Update the rows below so that each "computer-use agent" becomes "desktop agent". Leave everything else as it is.

Begin Available data

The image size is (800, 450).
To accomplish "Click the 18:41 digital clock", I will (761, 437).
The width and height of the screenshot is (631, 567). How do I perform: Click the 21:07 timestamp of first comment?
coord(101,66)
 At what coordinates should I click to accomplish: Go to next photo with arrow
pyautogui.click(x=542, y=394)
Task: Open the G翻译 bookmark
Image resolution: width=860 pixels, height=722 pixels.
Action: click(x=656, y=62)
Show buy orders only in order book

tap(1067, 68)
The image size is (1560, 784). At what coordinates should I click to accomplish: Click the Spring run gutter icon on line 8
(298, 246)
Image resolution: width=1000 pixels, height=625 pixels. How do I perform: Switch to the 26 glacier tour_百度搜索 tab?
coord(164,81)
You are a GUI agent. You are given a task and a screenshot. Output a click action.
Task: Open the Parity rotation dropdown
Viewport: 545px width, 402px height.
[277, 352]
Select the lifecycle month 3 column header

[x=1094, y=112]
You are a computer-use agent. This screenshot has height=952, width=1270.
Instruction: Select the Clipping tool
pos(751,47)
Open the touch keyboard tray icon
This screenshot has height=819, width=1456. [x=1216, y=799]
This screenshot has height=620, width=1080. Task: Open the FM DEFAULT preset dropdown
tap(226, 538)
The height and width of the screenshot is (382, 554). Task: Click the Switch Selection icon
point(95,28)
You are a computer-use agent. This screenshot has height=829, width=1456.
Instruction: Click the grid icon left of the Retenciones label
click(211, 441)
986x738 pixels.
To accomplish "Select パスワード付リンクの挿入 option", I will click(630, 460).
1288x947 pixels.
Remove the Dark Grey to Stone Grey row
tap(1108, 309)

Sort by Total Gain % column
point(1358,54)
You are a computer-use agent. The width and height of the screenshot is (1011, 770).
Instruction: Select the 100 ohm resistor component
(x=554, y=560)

End Available data

Solution to the exercise
The image size is (800, 450).
To accomplish "Click the 18:41 digital clock", I will (761, 437).
The width and height of the screenshot is (631, 567). How do I perform: Click the 21:07 timestamp of first comment?
coord(101,66)
 At what coordinates should I click to accomplish: Go to next photo with arrow
pyautogui.click(x=542, y=394)
Task: Open the G翻译 bookmark
Image resolution: width=860 pixels, height=722 pixels.
Action: click(x=656, y=62)
Show buy orders only in order book

tap(1067, 68)
The image size is (1560, 784). At what coordinates should I click to accomplish: Click the Spring run gutter icon on line 8
(298, 246)
Image resolution: width=1000 pixels, height=625 pixels. How do I perform: Switch to the 26 glacier tour_百度搜索 tab?
coord(164,81)
You are a GUI agent. You are given a task and a screenshot. Output a click action.
Task: Open the Parity rotation dropdown
Viewport: 545px width, 402px height.
[277, 352]
Select the lifecycle month 3 column header

[x=1094, y=112]
You are a desktop agent. This screenshot has height=952, width=1270.
Instruction: Select the Clipping tool
pos(751,47)
Open the touch keyboard tray icon
This screenshot has height=819, width=1456. [x=1216, y=799]
This screenshot has height=620, width=1080. Task: Open the FM DEFAULT preset dropdown
tap(226, 538)
The height and width of the screenshot is (382, 554). Task: Click the Switch Selection icon
point(95,28)
You are a desktop agent. This screenshot has height=829, width=1456.
Instruction: Click the grid icon left of the Retenciones label
click(211, 441)
986x738 pixels.
To accomplish "Select パスワード付リンクの挿入 option", I will click(630, 460).
1288x947 pixels.
Remove the Dark Grey to Stone Grey row
tap(1108, 309)

Sort by Total Gain % column
point(1358,54)
You are a desktop agent. The width and height of the screenshot is (1011, 770).
Instruction: Select the 100 ohm resistor component
(x=554, y=560)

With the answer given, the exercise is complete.